Abdoulaye Bathily : Ce dossier montre non seulement l’amateurisme, mais l’irresponsabilité du régime d’Abdoulaye Wade dans sa gestion. Il y a eu 1 800 morts. Si avec le «masla» sénégalais aidant, certaines victimes, de guerre lasse, ont renoncé à leur droit pour des raisons ou pour d’autres, à la fois morales et éthiques ou sous les pressions, il n’en est pas de même des citoyens d’autres pays. Ils sont quand même nombreux. En plus, un Etat a une responsabilité face à ses citoyens. Mais c’est normal que la justice française, sous la requête des citoyens français, veuille faire la lumière sur cette affaire. Qu’on fasse le «masla» pour les citoyens sénégalais, mais ce n’est pas la même chose pour des citoyens d’autres pays qui sont concernés. Si j’étais citoyen français, ayant perdu des membres de ma famille dans une catastrophe de cette nature, j’ai le droit de réclamer justice. Le gouvernement sénégalais a très mal géré cette affaire de bout en bout. Maintenant, qu’il fait face à la réalité, qu’il n’use pas de faux-fuyants consistant à se réfugier derrière notre souveraineté nationale. C’est des êtres humains qui ont perdu des êtres chers. Si des Sénégalais étaient morts dans des conditions similaires en France, aux Etats Unis ou en Russie, ils ont le droit de réclamer justice. On se rappelle : un Sénégalais a été assassiné en Russie, pour ne citer que cet exemple ; tout le monde s’est ému ici. On a réclamé justice auprès de l’ambassade de Russie. C’est ainsi que s’opère la justice.
La justice française n’est pas actionnée par le gouvernement français, mais c’est les parents des victimes françaises du Joola qui ont porté plainte et qui, pendant des années, n’arrivaient pas à avoir d’interlocuteurs, à cause de l’amateurisme, de l’irresponsabilité d’Abdoulaye Wade. Maintenant, il faut qu’il gère ce dossier avec sérieux, car il est obligé de faire face à la situation.
Le Quotidien : Maintenant, que pensez-vous de la réciprocité brandie face à cette situation ?
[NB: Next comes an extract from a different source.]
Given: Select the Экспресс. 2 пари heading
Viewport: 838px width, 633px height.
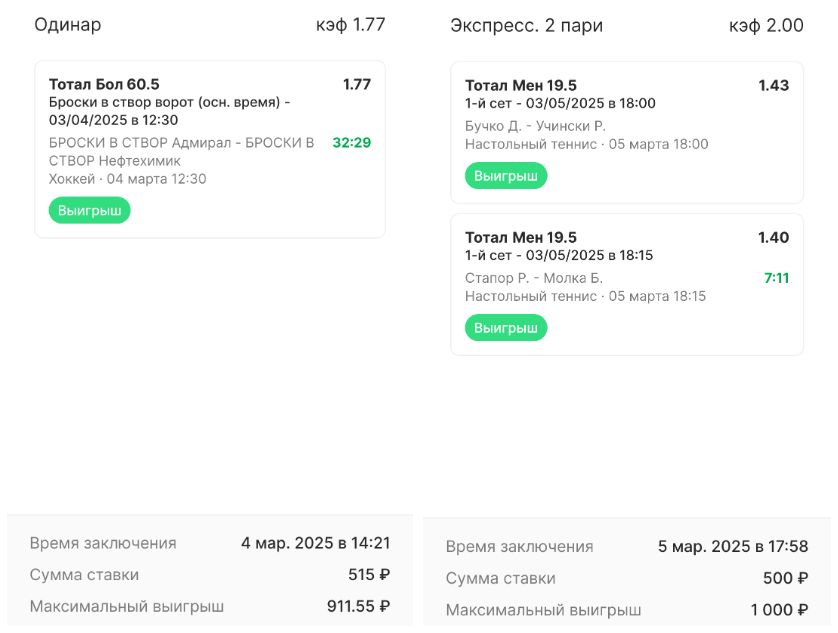Looking at the screenshot, I should tap(526, 25).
Abdoulaye Bathily : S’il y a des Sénégalais qui ont été victimes, il n’avait qu’à le faire en son temps. C’est ça aussi l’irresponsabilité : vous attendez qu’on vous accuse d’avoir mal géré le dossier du Joola, de n’avoir pas traité la question des victimes d’un pays en particulier, et vous dites : «Ah moi aussi, j’ai des gens qui sont victimes.» C’est maintenant seulement que vous vous souvenez que vous aviez des victimes là-bas. C’est de l’enfantillage à la limite. Pourquoi on se souvient d’elles aujourd’hui et pas avant ? L’ambassade du Sénégal en France, le consulat du Sénégal en France ont toujours fermé les yeux, surtout depuis l’alternance, sur la situation des immigrés sénégalais. Ils ne se sont jamais occupés d’eux. Il y a nos parents, les immigrés qui sont en Italie, aux Etats Unis ; chaque fois, il y a des gens qui meurent, sont victimes de tracasseries policières, mais le gouvernement sénégalais n’a jamais levé une seule fois le doigt. Nous-mêmes, en tant qu’hommes politiques, nous avons eu à traiter de ça, mais Abdoulaye Wade a considéré que cela ne servait à rien. Tous ces Sénégalais morts pendant l’immigration clandestine ou qui sont revenus, ont été traités comme des moins que rien. Sur leur dos, Wade a marchandé avec le gouvernement espagnol de l’argent pour mettre fin, soit disant, à l’immigration, alors qu’il savait bien qu’il ne peut le faire. Donc, c’est de l’amateurisme. C’est une position d’irresponsabilité, car il n’y avait qu’à le faire avant, ça aurait rendu crédible cette prise de position de souveraineté. Tout cela, du reste, est encore de la diversion.